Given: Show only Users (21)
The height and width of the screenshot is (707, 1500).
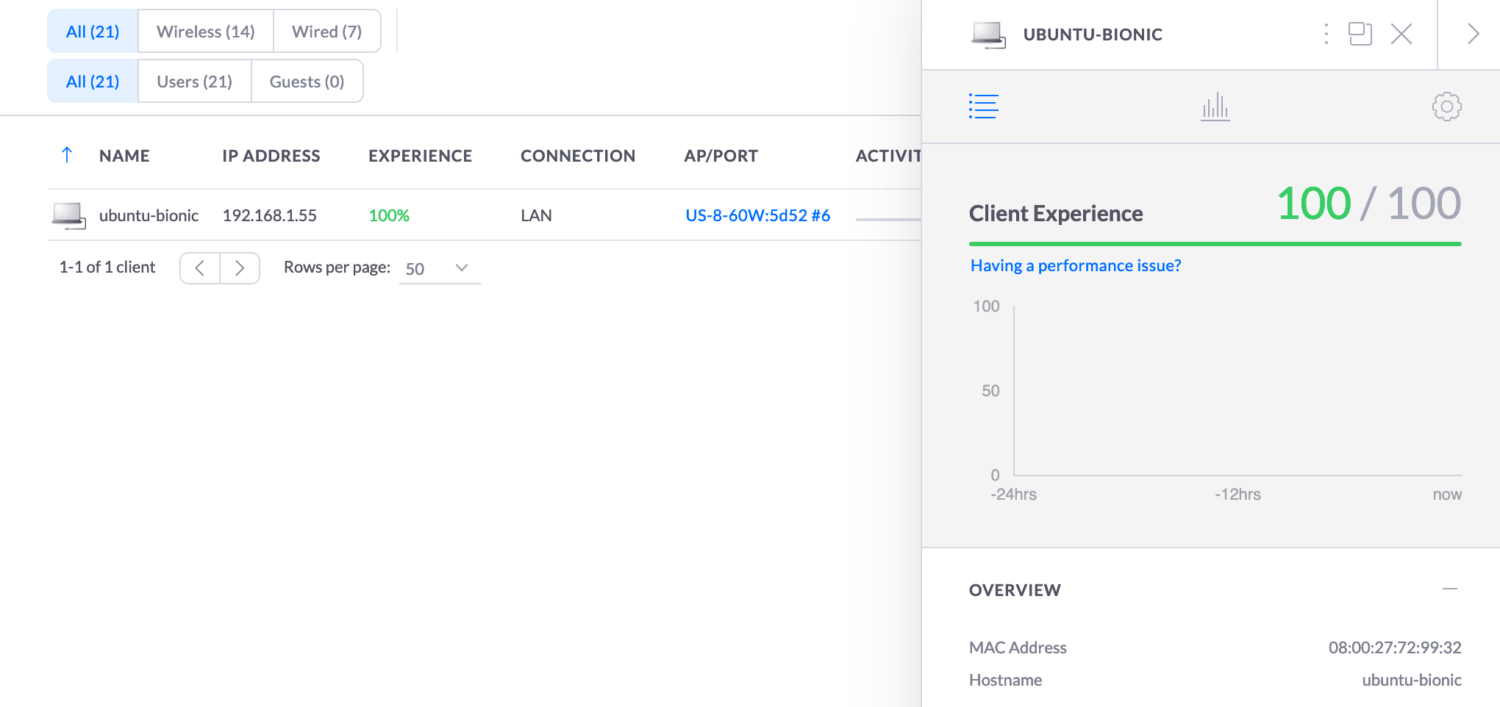Looking at the screenshot, I should click(x=194, y=82).
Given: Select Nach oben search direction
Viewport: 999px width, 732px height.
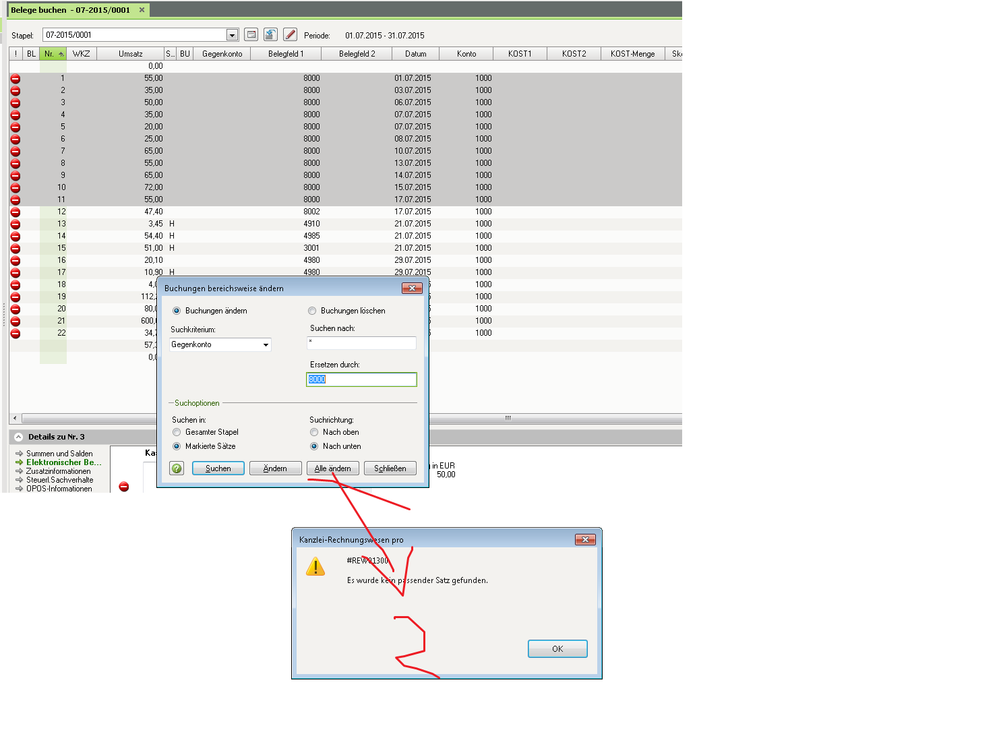Looking at the screenshot, I should click(x=314, y=432).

▸ WHAT IS REQUIRED
Please pick out every line in the entries above that contains the word "Given" and copy each one in full.

▸ RESPONSE
Given: Show only Users (21)
Given: Select Nach oben search direction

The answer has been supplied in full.